Teks Bacaan:
/---

Di tengah gemuruh reformasi pendidikan tinggi Indonesia yang sibuk membicarakan angka kredit, akreditasi internasional, dan publikasi Scopus, ada satu pertanyaan mendasar yang justru terpinggirkan: untuk apa sebenarnya intelektual Indonesia berdiri? Apakah mereka hadir sebagai penjaga menara gading yang asyik dengan diskusi-diskusi esoteris, atau sebagai penerang yang turun ke gelanggang membawa obor pencerahan?
Ali Shariati (1979), pemikir revolusioner Iran, menawarkan konsep yang relevan untuk menjawab kegelisahan ini: raushan fikr atau "intelektual tercerahkan". Bagi Shariati, intelektual sejati bukanlah sekadar pemikir yang cerdas, melainkan mereka yang memadukan kecerdasan akal dengan kesadaran spiritual dan keberpihakan pada kaum tertindas. Yang menarik, Shariati menghubungkan figur ini dengan konsep Qur'ani ulil albab - mereka yang mampu memadukan dzikir dan pikir, yang mengingat Tuhan sambil terus merenungi ciptaan-Nya.
Sayangnya, wajah pendidikan tinggi Indonesia justru menunjukkan wajah yang bertolak belakang. Kita menyaksikan para akademisi yang terjebak dalam apa yang Bourdieu (1984) sebut sebagai "illusio akademik" - percaya bahwa permainan simbolik dalam dunia kampus adalah segalanya. Mereka sibuk mengejar angka KUM, berebut jabatan struktural, dan berlomba publikasi di jurnal bereputasi, sementara masalah-masalah konkret di luar kampus seperti ketimpangan sosial, kerusakan lingkungan, dan krisis moral dibiarkan tak tersentuh.
Padahal, jika menengok sejarah intelektual Indonesia, kita memiliki tradisi gemilang para cendekiawan yang menjadi raushan fikr. Seperti dicatat oleh Asvi Warman Adam (2009), para founding fathers kita seperti Soekarno, Hatta, dan Sjahrir adalah intelektual organik yang mampu menjembatani teori Barat dengan realitas Indonesia. Mereka tidak hanya menulis buku-buku tebal, tetapi juga turun ke jalan, mengorganisir rakyat, dan merumuskan visi kebangsaan.

\---

Petunjuk Tugas: Lanjutkan tulisan di atas tentang peran intelektual Indonesia, mulai tepat sesudah kalimat terakhirnya.

Informasi yang Diberikan:
/---

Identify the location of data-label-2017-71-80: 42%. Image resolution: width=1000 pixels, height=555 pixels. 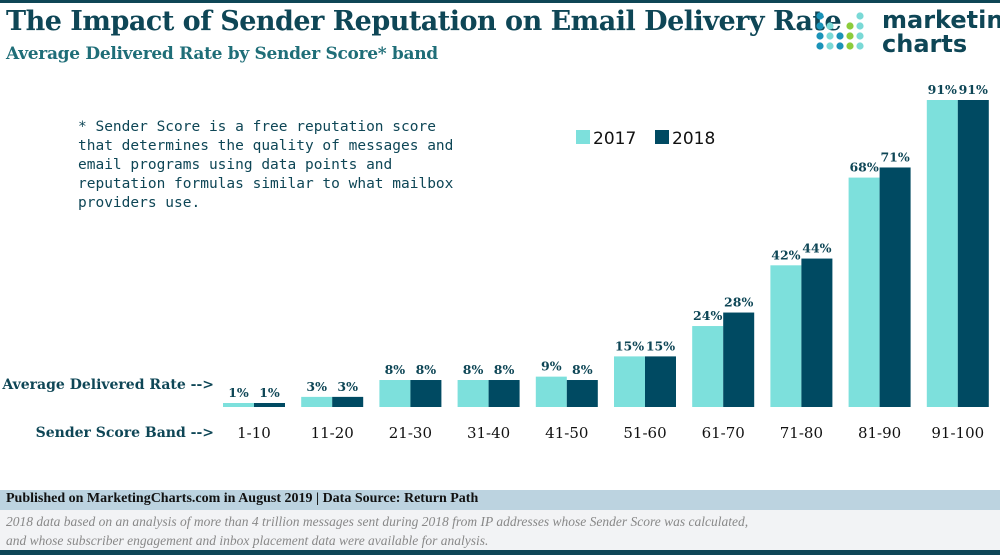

\---

Hasil yang Diharapkan:
Yang kita saksikan sekarang justru fenomena yang diistilahkan oleh Nurcholish Madjid (1992) sebagai "intelektual yang teralienasi". Mereka pandai berbicara tentang teori-teori Barat, tetapi gagap membaca denyut nadi masyarakatnya sendiri. Mereka fasih membahas postmodernisme di ruang kuliah, tetapi bungkam melihat praktik korupsi di institusi mereka sendiri. Mereka menjadi yang Gramsci (1971) sebut sebagai "intelektual tradisional" yang melayani kekuasaan, bukan "intelektual organik" yang lahir dari rakyat.
Paradoks terbesar terjadi di institusi-institusi pendidikan agama. Di satu sisi, mereka memiliki modal spiritual dan tradisi intelektual yang kaya untuk melahirkan ulil albab. Di sisi lain, banyak dari mereka justru terjebak dalam formalisme keagamaan yang kaku. Sebagaimana dikritik oleh Azyumardi Azra (2006), pendidikan agama sering kali berhenti pada pemeliharaan tradisi, bukan pada pencerahan dan pembebasan.
Lalu bagaimana membangun kembali tradisi raushan fikr ini? Pertama, kita perlu reorientasi tujuan pendidikan tinggi. Sebagaimana diingatkan oleh Darmaningtyas (2014), pendidikan harus kembali ke khittahnya sebagai alat pembebasan, bukan sekadar pencetak tenaga kerja. Kedua, sistem reward akademik perlu rekonfigurasi. Bukan hanya menghargai publikasi internasional, tetapi juga kontribusi nyata pada masyarakat.
Ketiga, dan yang paling penting, adalah membangun kesadaran kritis di kalangan akademisi muda. Mereka perlu didorong untuk menjadi yang dikatakan Edward Said (1994) sebagai "intelektual yang memihak" - yang berani menyuarakan kebenaran meski tidak populer, yang mampu berdiri di luar kekuasaan untuk mengkritiknya.
Menjadi ulil albab di zaman modern adalah tentang keberanian untuk keluar dari menara gading. Tentang kesediaan untuk mengotori tangan dengan realitas, sambil tetap menjaga integritas intelektual. Tentang kemampuan untuk memadukan kecerdasan akal dengan kebijaksanaan spiritual, sebagaimana diajarkan oleh tradisi ulil albab.
Seperti
diingatkan oleh Shariati, tugas intelektual adalah menjadi "penerjemah
zaman" - mereka yang mampu membaca tanda-tanda zaman dan
mentransformasikannya menjadi proyek pencerahan. Inilah tantangan
terbesar pendidikan tinggi Indonesia: melahirkan bukan sekadar akademisi
pandai, tetapi raushan fikr yang mampu menerangi kegelapan zamannya.
Daftar Pustaka:
1. Adam, A. W. (2009). Menguak Misteri Sejarah. Ombak.
2. Azra, A. (2006). Pendidikan Islam: Tradisi dan Modernisasi di Tengah Tantangan Milenium III. Kencana.
3. Bourdieu, P. (1984). Homo Academicus. Stanford University Press.
4. Darmaningtyas. (2014). Pendidikan yang Memiskinkan. Inti Media.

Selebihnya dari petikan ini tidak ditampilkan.